Mark Zuckerberg used Meta’s first-quarter 2026 earnings call on Wednesday to announce that the company is building goal-driven AI agents for personal and business use, powered by the Muse Spark model from Meta Superintelligence Labs. In the process, he took a direct shot at OpenClaw’s user experience, calling it “pretty rough” to set up.
“Our goal is not just to deliver Meta AI as an assistant, but to deliver agents that can understand your goals and then work day and night to help you achieve them,” Zuckerberg said, according to Engadget and Dataconomy.
Two Agent Categories
Meta is splitting its agent strategy into two tracks. A personal agent will focus on helping individuals “achieve the diverse goals in their lives,” while a business agent will help entrepreneurs reach new customers and serve existing ones. Both will build on Muse Spark, the first model from MSL, which launched earlier in April under the leadership of former Scale AI CEO Alexandr Wang.
Zuckerberg provided no release timeline for either product.
The OpenClaw Critique
The sharpest moment came when Zuckerberg addressed the current agent landscape directly.
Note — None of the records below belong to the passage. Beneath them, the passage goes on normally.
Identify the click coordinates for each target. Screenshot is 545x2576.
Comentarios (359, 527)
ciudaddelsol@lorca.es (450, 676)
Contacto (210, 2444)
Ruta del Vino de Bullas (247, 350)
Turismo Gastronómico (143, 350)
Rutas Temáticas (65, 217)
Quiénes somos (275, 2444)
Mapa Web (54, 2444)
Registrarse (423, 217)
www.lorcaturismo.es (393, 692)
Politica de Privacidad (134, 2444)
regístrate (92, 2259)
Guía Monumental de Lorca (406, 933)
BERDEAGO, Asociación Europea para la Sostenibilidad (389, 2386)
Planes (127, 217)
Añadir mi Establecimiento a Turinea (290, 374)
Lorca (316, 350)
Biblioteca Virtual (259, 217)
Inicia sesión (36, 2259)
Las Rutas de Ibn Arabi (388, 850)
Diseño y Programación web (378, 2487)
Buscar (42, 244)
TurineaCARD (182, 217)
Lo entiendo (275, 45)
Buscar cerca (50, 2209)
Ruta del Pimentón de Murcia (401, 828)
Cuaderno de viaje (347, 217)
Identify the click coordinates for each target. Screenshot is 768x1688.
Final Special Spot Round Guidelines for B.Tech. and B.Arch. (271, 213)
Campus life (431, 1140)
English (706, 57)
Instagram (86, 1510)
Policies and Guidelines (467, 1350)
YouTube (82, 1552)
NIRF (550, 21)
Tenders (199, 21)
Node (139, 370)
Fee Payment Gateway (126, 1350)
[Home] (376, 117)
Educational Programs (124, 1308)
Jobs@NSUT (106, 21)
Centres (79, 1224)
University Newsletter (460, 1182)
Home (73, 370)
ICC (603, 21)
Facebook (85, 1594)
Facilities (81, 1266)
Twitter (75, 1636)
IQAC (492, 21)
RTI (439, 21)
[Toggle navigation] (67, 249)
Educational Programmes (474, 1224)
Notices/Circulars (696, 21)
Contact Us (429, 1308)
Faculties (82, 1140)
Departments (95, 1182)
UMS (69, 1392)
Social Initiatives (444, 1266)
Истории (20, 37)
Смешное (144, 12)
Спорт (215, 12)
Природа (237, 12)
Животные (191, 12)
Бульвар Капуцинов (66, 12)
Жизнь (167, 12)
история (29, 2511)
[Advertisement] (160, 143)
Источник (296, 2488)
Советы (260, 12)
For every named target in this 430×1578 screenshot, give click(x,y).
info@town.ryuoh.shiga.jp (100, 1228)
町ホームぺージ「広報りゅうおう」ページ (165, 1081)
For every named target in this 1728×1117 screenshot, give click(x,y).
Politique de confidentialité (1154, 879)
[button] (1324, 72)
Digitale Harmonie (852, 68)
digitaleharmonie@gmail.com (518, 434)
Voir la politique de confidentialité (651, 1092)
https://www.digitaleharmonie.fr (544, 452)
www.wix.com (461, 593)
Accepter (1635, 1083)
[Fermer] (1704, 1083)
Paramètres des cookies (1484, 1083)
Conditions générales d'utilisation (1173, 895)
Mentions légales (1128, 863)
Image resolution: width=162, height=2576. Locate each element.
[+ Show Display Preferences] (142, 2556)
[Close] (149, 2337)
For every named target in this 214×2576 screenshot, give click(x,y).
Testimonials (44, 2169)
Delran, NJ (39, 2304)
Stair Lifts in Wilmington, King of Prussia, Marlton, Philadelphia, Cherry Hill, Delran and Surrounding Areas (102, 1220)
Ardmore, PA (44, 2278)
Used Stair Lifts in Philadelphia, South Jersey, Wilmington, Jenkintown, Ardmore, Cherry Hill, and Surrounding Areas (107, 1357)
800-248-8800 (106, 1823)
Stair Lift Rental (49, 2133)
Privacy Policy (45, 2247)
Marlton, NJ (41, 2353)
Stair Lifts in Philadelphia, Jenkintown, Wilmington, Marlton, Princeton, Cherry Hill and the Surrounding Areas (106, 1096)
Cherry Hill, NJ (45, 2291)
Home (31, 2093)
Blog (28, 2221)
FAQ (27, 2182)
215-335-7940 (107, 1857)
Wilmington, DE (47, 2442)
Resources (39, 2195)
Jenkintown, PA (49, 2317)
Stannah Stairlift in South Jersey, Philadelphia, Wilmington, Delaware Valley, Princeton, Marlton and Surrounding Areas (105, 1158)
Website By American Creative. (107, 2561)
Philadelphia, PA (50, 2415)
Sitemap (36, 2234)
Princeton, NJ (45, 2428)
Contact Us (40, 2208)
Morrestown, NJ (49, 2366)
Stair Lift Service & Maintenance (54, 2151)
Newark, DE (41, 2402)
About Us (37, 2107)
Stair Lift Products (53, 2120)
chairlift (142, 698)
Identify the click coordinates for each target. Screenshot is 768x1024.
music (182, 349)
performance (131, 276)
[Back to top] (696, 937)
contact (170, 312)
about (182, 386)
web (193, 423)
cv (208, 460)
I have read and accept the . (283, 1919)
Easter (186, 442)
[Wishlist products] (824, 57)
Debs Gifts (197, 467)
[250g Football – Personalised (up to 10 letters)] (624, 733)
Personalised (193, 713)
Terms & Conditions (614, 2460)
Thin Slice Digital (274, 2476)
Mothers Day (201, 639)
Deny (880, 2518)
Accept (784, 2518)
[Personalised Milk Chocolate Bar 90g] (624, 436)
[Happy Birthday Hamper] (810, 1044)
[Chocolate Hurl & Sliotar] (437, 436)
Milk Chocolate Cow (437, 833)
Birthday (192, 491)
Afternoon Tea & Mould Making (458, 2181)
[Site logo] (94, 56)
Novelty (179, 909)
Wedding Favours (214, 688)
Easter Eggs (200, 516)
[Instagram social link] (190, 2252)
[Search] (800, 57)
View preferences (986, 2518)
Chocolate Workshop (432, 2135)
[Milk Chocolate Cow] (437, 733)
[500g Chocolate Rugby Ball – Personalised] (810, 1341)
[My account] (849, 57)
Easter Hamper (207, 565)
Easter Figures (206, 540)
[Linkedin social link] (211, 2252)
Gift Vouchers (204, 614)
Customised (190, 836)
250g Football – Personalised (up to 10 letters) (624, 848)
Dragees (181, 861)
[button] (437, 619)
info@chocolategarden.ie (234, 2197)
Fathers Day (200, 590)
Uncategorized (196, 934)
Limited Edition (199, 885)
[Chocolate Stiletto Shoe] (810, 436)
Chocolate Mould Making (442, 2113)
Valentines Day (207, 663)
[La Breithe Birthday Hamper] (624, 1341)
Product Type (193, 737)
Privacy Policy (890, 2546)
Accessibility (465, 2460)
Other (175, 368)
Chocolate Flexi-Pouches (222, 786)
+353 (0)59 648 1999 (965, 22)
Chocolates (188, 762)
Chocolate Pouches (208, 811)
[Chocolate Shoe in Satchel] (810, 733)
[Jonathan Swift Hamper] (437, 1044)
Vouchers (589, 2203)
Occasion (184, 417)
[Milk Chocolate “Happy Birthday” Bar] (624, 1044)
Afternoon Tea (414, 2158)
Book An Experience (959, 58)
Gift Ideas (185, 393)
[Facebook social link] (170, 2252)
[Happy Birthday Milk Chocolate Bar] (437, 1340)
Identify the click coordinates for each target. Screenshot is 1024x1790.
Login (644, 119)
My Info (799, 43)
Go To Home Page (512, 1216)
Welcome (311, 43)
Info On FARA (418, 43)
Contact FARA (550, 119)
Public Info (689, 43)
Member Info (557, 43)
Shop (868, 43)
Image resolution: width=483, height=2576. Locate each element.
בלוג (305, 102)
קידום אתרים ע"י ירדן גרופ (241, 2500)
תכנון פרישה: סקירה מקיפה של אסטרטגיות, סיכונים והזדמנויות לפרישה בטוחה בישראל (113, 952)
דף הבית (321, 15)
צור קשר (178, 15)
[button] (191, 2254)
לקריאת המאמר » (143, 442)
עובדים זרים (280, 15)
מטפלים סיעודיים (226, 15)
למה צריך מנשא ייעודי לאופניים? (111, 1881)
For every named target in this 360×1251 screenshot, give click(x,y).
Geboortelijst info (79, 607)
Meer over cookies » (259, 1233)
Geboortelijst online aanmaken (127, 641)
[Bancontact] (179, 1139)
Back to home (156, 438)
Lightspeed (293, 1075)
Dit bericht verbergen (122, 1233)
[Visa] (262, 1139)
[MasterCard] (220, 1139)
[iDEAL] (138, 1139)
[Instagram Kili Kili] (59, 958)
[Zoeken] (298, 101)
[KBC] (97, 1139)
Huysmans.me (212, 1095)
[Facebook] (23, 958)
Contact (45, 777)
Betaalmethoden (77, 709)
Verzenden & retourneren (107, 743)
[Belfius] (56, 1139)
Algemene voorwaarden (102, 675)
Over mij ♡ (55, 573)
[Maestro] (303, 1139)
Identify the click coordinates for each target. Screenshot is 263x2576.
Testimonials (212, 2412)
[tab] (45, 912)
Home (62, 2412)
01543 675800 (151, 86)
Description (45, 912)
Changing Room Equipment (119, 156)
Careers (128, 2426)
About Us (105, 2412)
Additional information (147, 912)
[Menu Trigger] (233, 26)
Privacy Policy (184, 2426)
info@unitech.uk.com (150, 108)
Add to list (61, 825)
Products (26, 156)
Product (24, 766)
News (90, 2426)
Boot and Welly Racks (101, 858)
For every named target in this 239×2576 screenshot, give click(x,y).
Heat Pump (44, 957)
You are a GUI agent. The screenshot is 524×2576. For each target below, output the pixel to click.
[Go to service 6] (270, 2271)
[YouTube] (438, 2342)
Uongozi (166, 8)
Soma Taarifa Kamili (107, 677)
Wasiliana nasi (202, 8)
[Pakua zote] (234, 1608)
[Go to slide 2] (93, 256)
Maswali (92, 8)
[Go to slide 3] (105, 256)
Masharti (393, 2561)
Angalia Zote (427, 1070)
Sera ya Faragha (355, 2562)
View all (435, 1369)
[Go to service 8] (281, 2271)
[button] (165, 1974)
He acknowledged OpenClaw as offering “a very exciting glimpse of what types of things should be possible” but followed with a pointed critique of the platform’s accessibility.
“There’s a lot of agents out there that people are building for different things, and there aren’t that many that I would want to give to my mother,” he said, according to Engadget. “How do you make a version of that experience that is a lot more polished and dialed and easy, and that has all the infrastructure basically done for people already.”
The comments position Meta’s agent play as a consumer-accessibility bet, contrasting with the developer-centric, configure-it-yourself approach of platforms like OpenClaw.
Muse Spark Context
Muse Spark represents a strategic pivot for Meta. Unlike the open-source Llama models, Muse Spark is closed-source, signaling Meta’s shift toward paid commercial access, per CNBC. The model currently trails Anthropic’s Claude and Google’s Gemini in Arena.AI text benchmarks but leads OpenAI’s GPT, according to CNBC’s reporting on leaderboard data.
Truist analysts noted that Meta’s “leadership shift and the subsequent nine-month rebuild of Meta’s AI stack signal an aggressive effort to close the gap with competitors,” according to CNBC.
The Accessibility Gap as Strategy
Zuckerberg’s framing reveals where Meta sees its opening. The current agent ecosystem rewards technical users who can configure complex toolchains. Meta’s bet: the mass market wants agents that work out of the box, with infrastructure handled invisibly. Whether Meta can ship that before OpenClaw, Anthropic, and Google close the UX gap themselves is the question. No timeline means no accountability yet, and the earnings call was notably light on specifics beyond the Muse Spark foundation.
Meta reported Q1 revenue of $55.6 billion, up 31% year over year, its fastest growth since 2021.